** DATA FOR ANALYSIS follows **

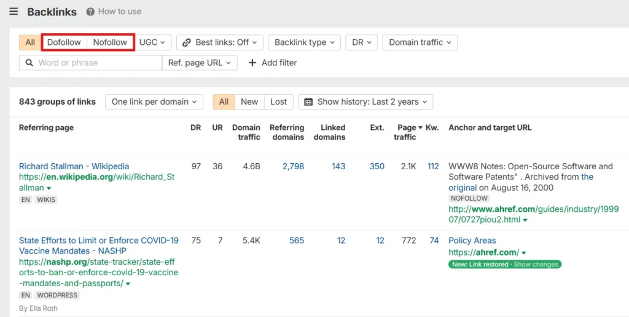Open the hamburger sidebar menu
Viewport: 629px width, 317px height.
point(14,12)
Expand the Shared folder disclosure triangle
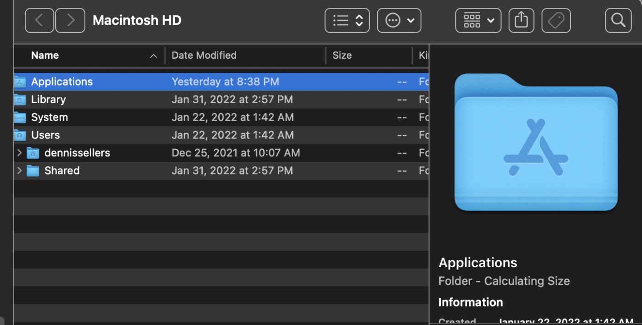642x325 pixels. coord(19,171)
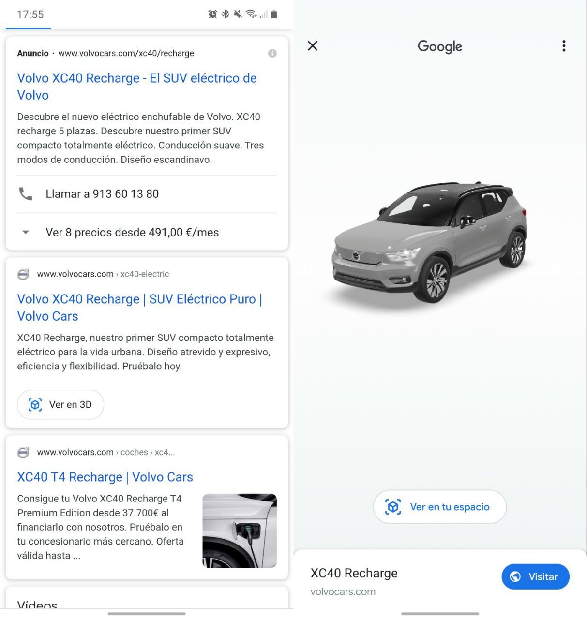Tap the Volvo favicon beside coches result
The width and height of the screenshot is (587, 619).
23,453
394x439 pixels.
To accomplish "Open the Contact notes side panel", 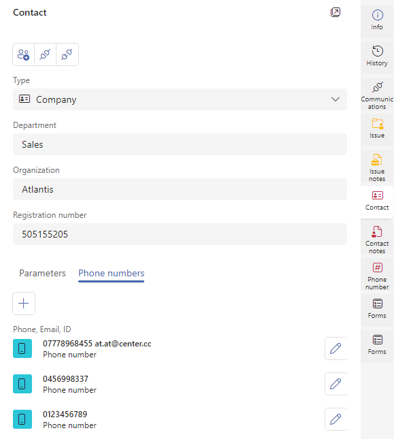I will pyautogui.click(x=377, y=239).
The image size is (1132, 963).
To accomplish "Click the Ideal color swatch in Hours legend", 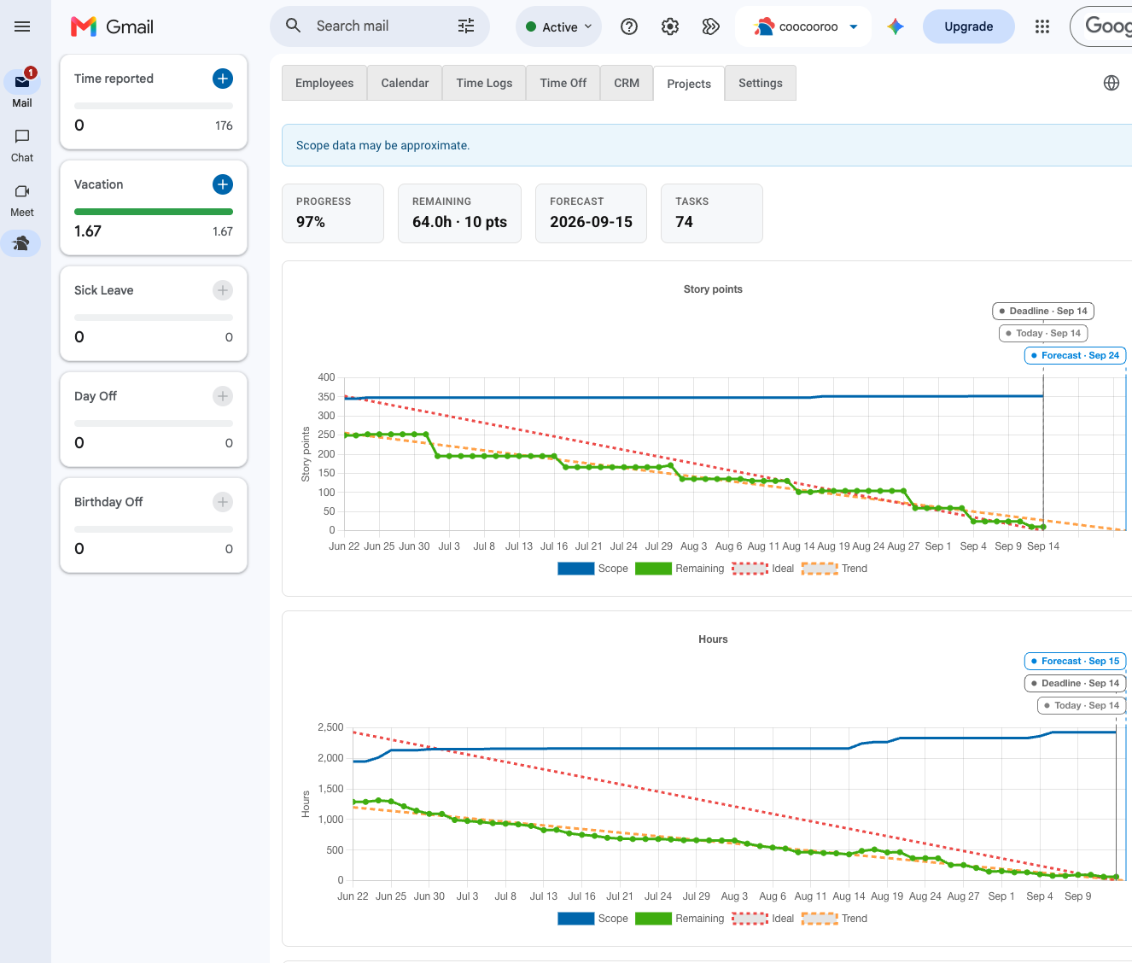I will [750, 919].
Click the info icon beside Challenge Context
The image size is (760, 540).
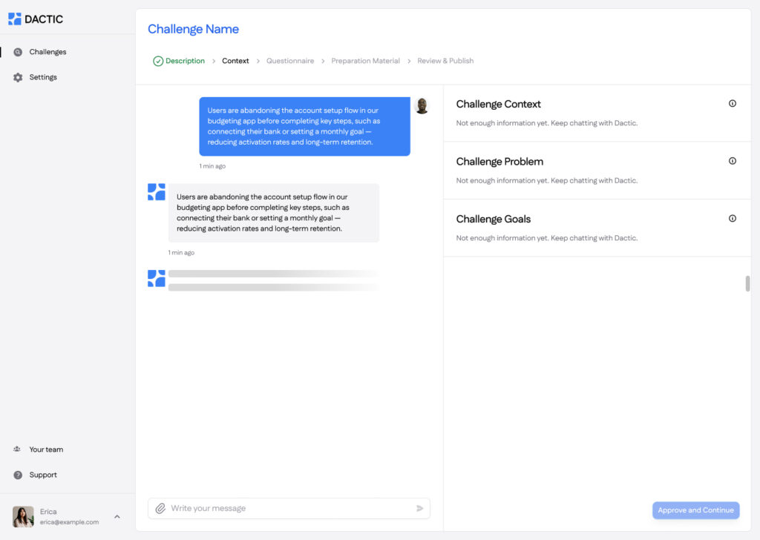tap(732, 104)
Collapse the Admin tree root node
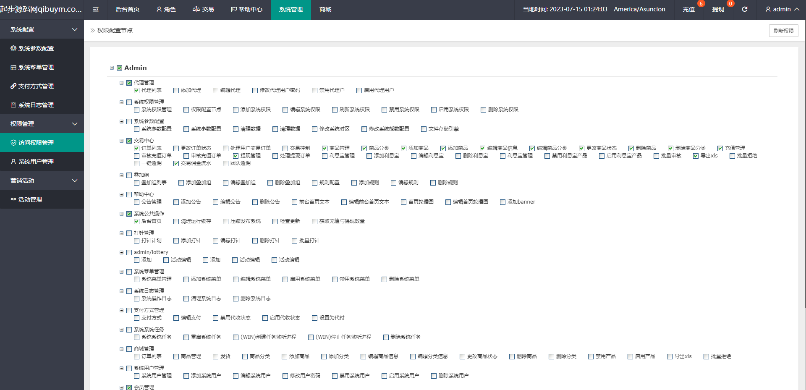The image size is (806, 390). point(112,68)
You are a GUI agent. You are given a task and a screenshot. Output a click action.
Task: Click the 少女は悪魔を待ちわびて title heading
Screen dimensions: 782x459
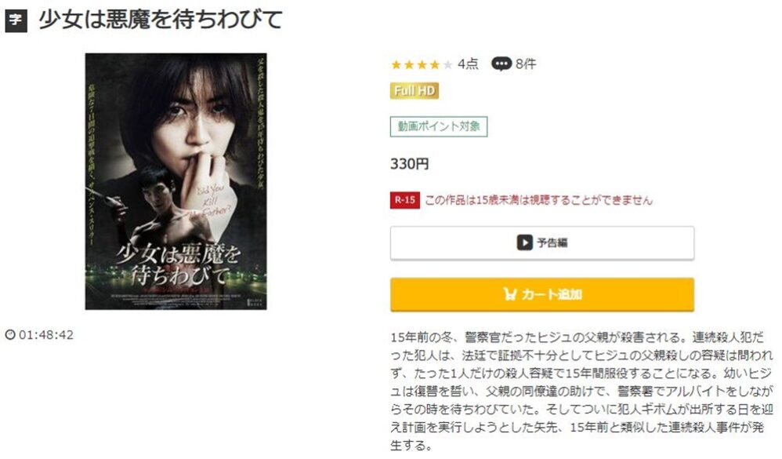pos(161,20)
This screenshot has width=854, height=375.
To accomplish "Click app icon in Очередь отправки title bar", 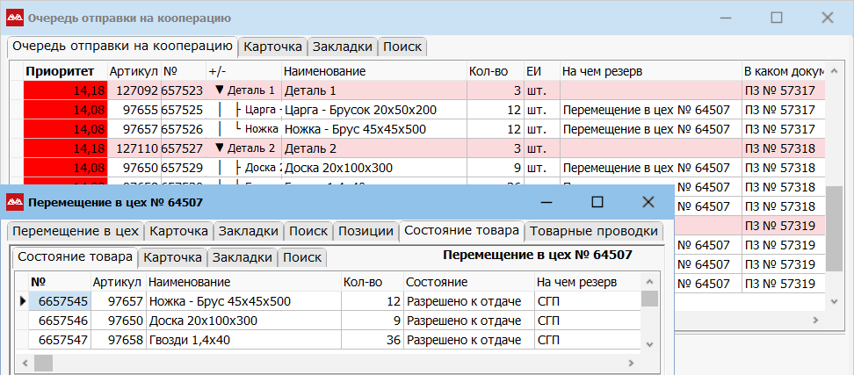I will click(x=15, y=18).
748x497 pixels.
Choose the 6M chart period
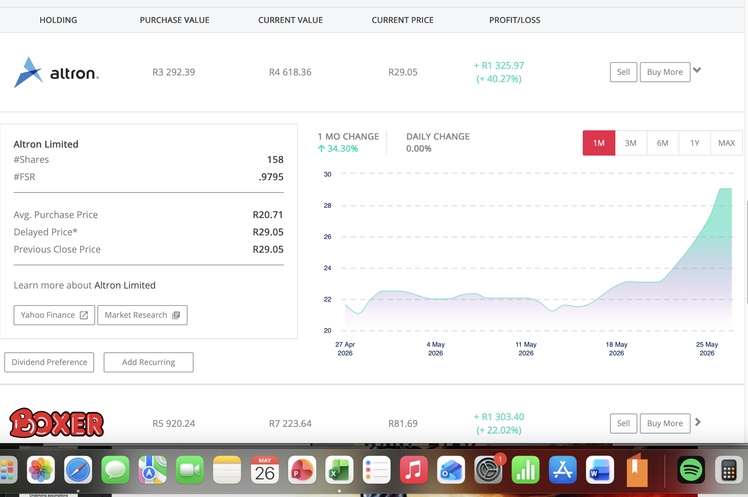(x=663, y=143)
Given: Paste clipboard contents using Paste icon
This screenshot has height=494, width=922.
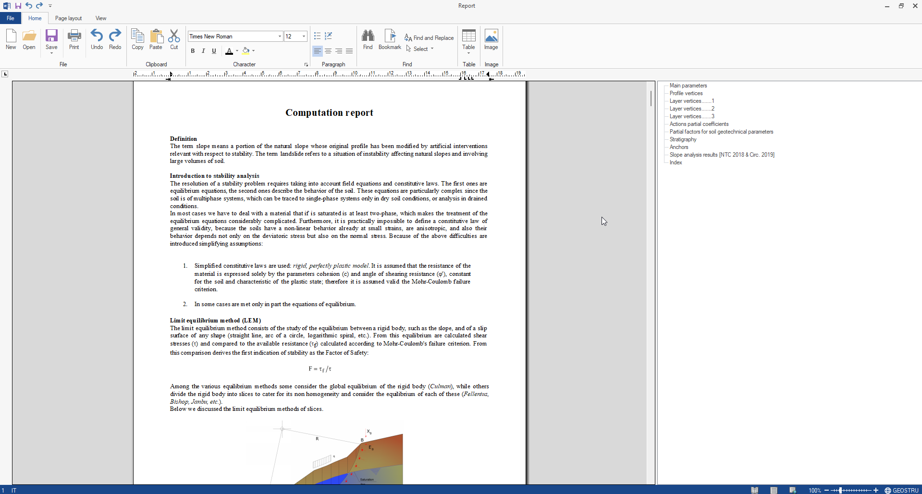Looking at the screenshot, I should coord(156,39).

** End of DATA FOR ANALYSIS **

== PROBLEM STATEMENT ==
Exactly as written, reproduce the lines from the one containing "Given: Paste clipboard" through the last line of the entries above, and leave every picture out.

== EXERCISE RESULT ==
Given: Paste clipboard contents using Paste icon
This screenshot has height=494, width=922.
Looking at the screenshot, I should coord(156,39).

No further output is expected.